● **EXERCISE GOAL**: Locate the line containing "You are a computer-use" in the entries below, then retype it and every later line exactly, leaving out pictures.

● **STUDY MATERIAL**:

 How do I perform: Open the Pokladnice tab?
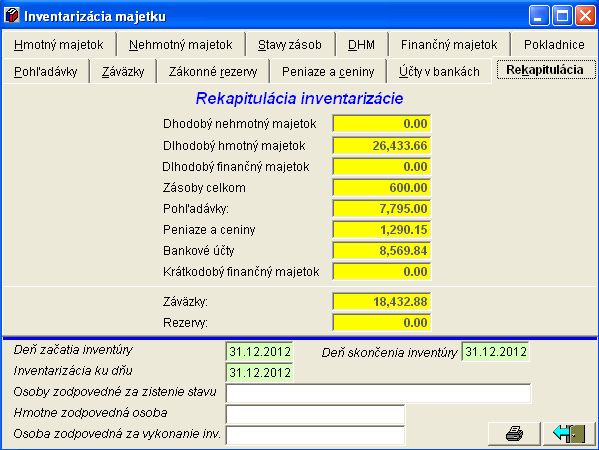pos(554,45)
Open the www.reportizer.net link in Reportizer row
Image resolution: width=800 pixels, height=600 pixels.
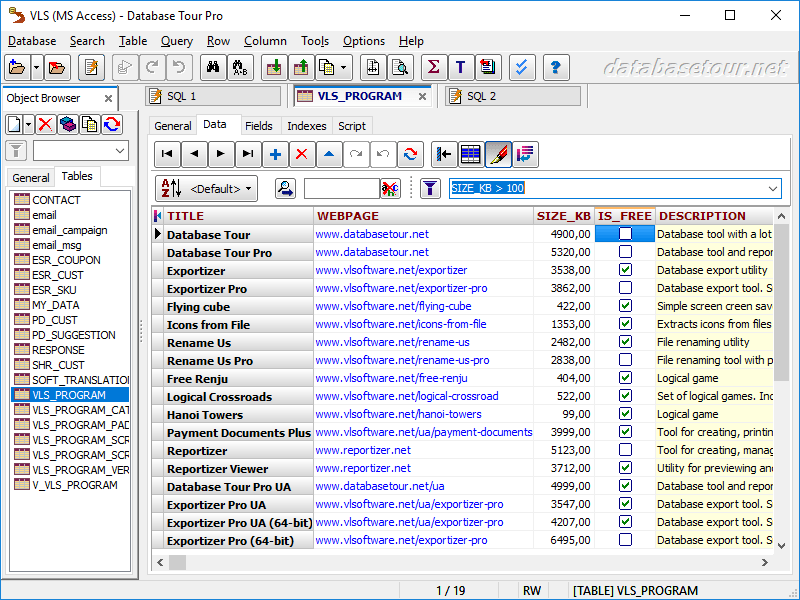[362, 450]
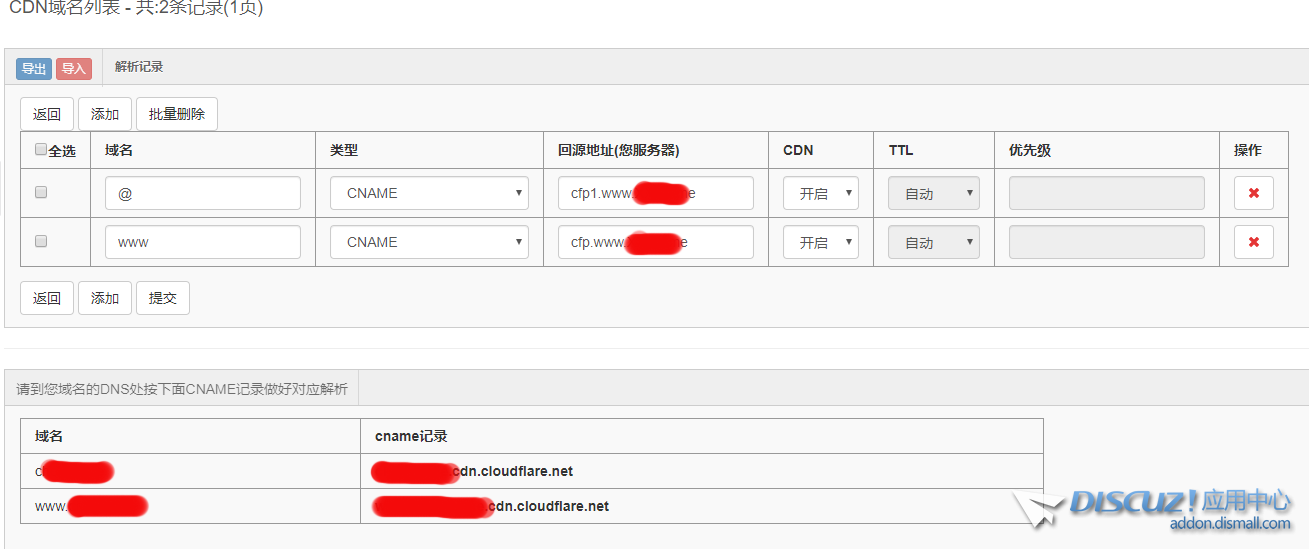Delete the www record with red X

[x=1253, y=242]
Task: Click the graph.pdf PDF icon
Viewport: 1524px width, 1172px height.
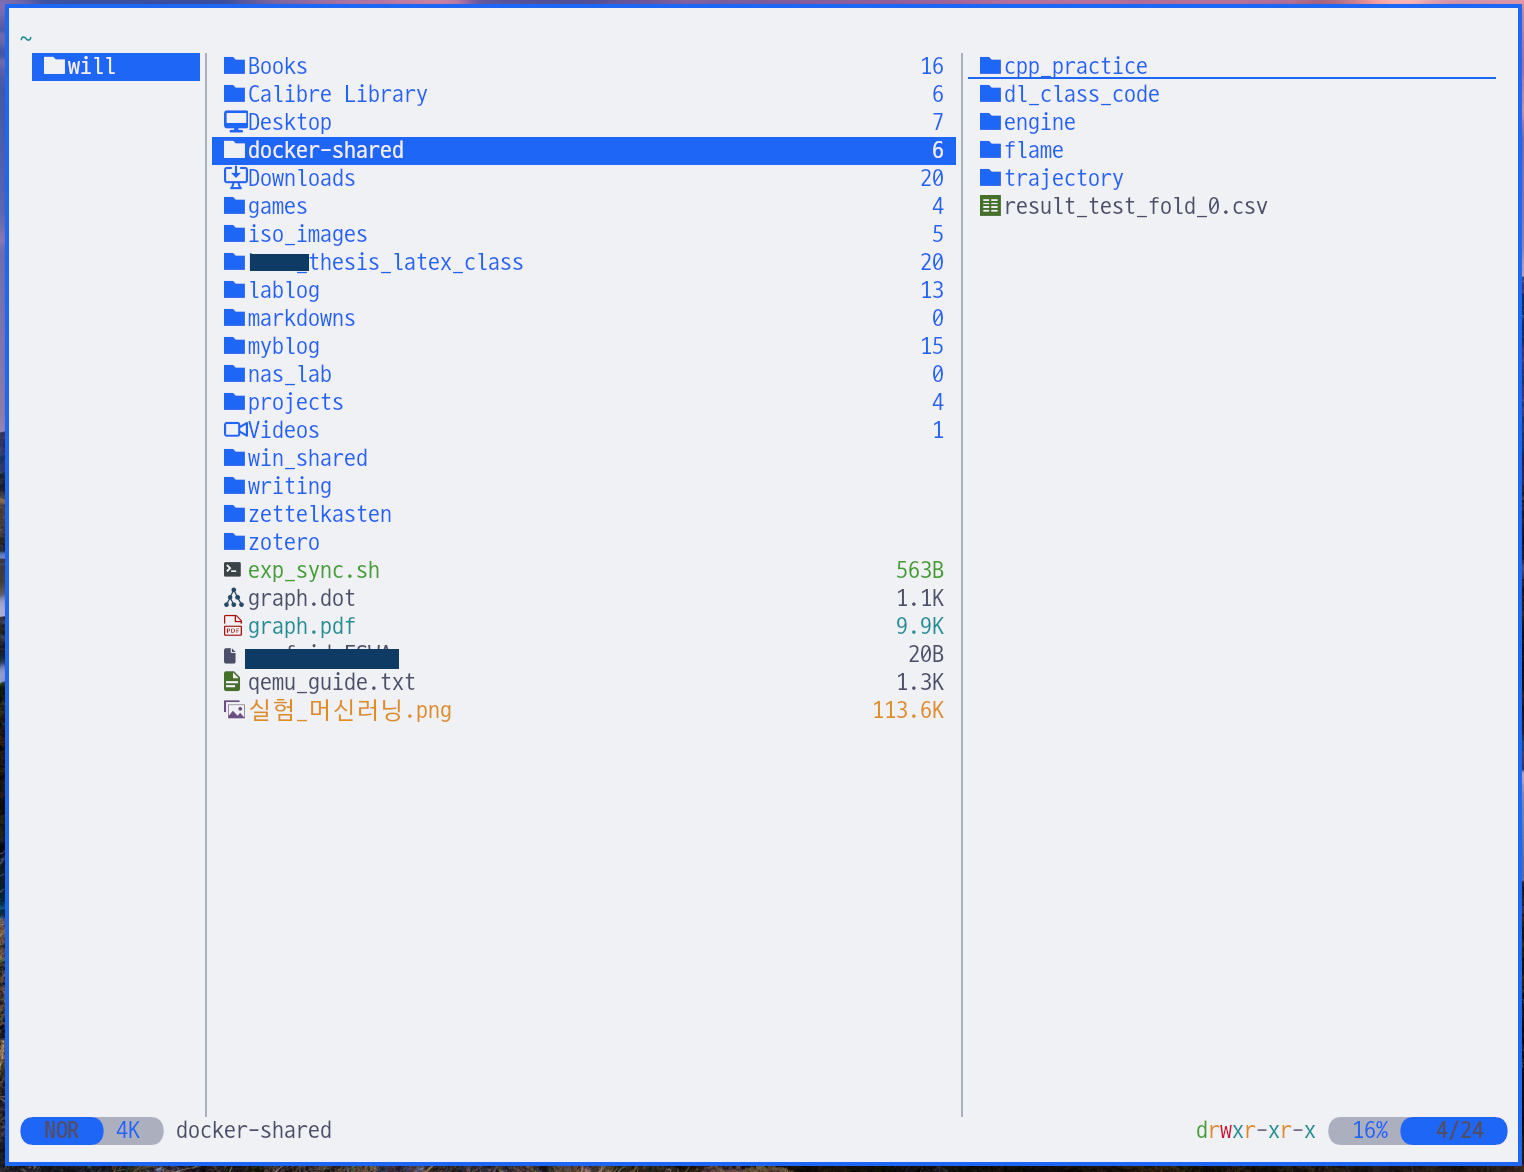Action: [x=233, y=626]
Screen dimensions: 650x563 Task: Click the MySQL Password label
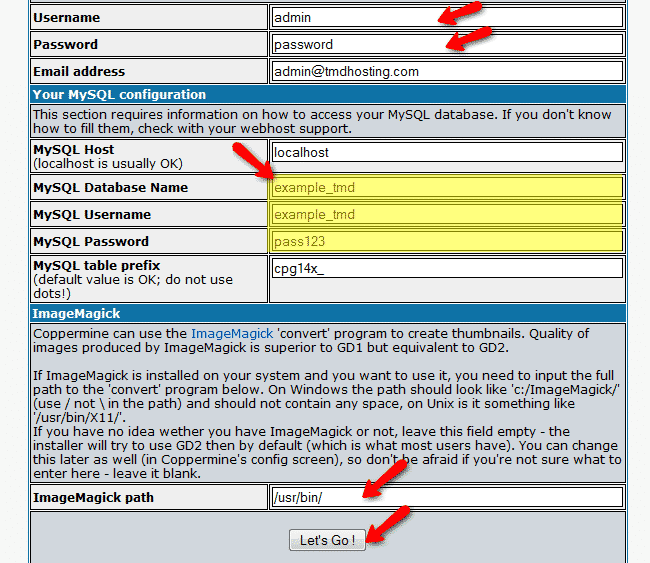pyautogui.click(x=91, y=242)
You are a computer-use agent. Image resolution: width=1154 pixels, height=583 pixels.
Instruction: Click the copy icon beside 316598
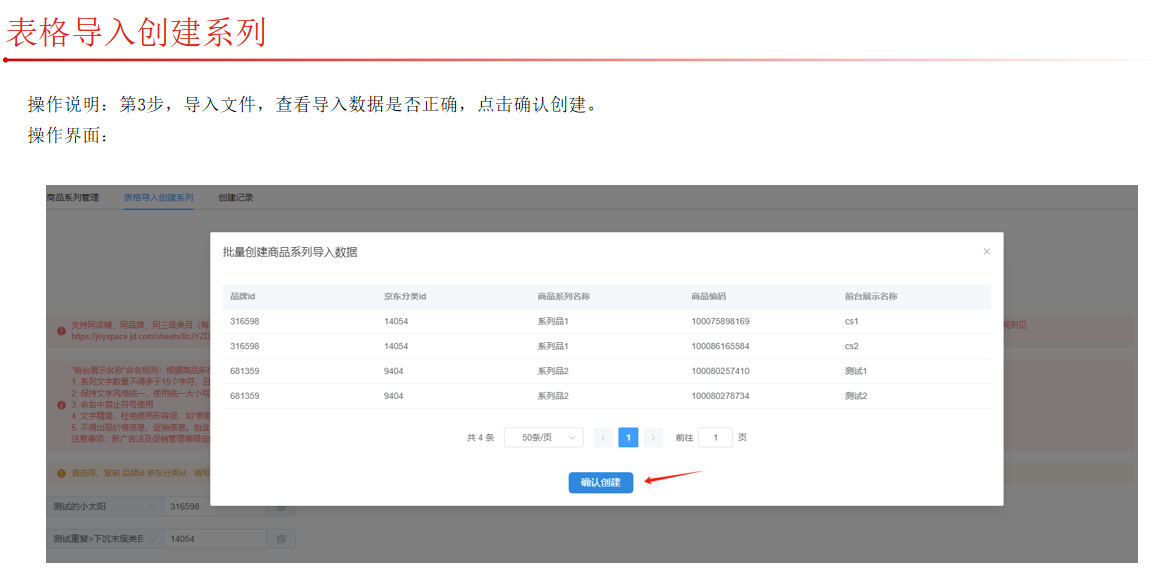pos(281,507)
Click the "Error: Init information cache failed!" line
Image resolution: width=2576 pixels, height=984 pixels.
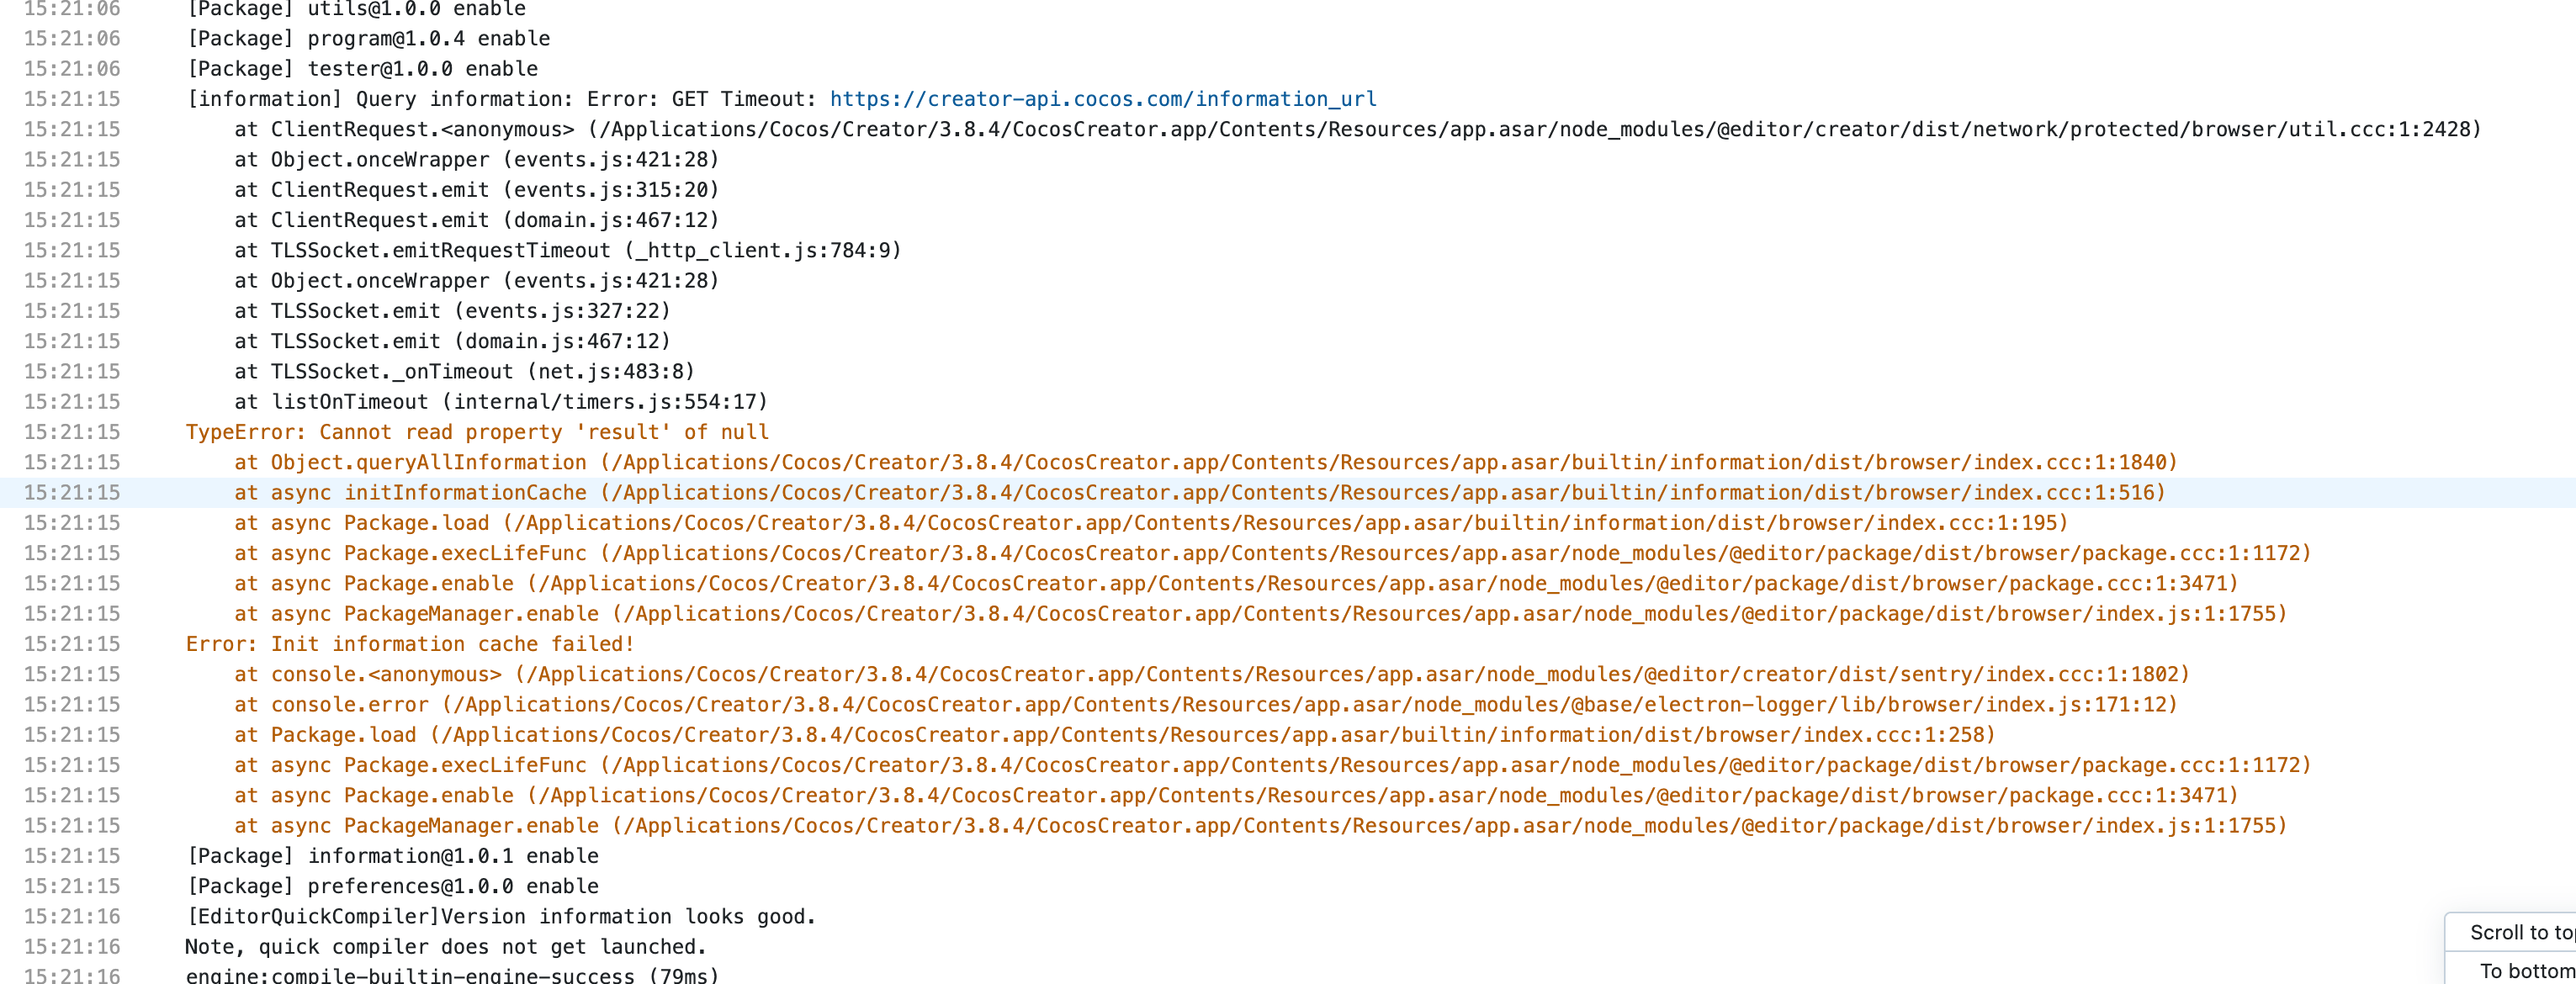(410, 644)
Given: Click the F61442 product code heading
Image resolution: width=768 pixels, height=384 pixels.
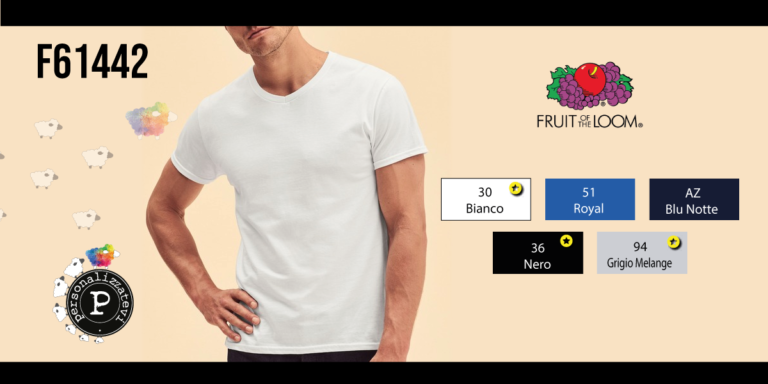Looking at the screenshot, I should click(93, 61).
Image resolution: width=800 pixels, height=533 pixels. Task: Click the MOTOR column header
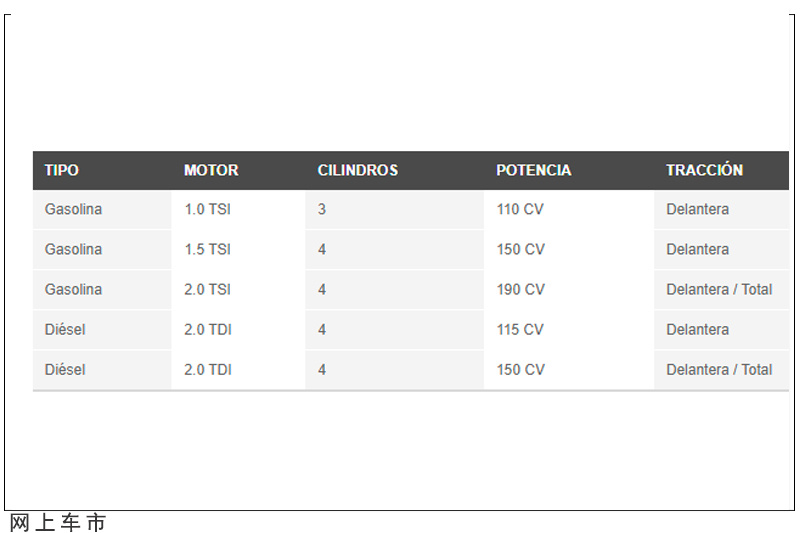[x=211, y=170]
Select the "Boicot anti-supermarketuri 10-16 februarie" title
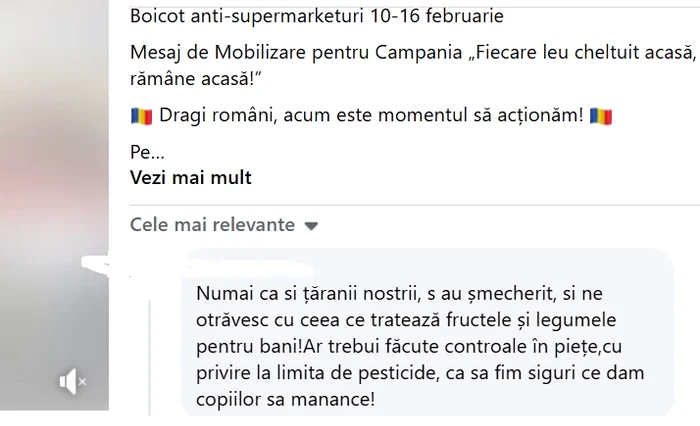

● **YOUR RESPONSE**:
You are a computer-use agent. Image resolution: width=1154 pixels, height=583 pixels.
Instruction: Click the copy icon beside 316598
pos(281,507)
Click the "Error: Init information cache failed!" line
Image resolution: width=2576 pixels, height=984 pixels.
(410, 644)
Given: Click the F61442 product code heading
Image resolution: width=768 pixels, height=384 pixels.
Looking at the screenshot, I should click(93, 61).
Image resolution: width=800 pixels, height=533 pixels. Task: Click the MOTOR column header
[x=211, y=170]
Select the "Boicot anti-supermarketuri 10-16 februarie" title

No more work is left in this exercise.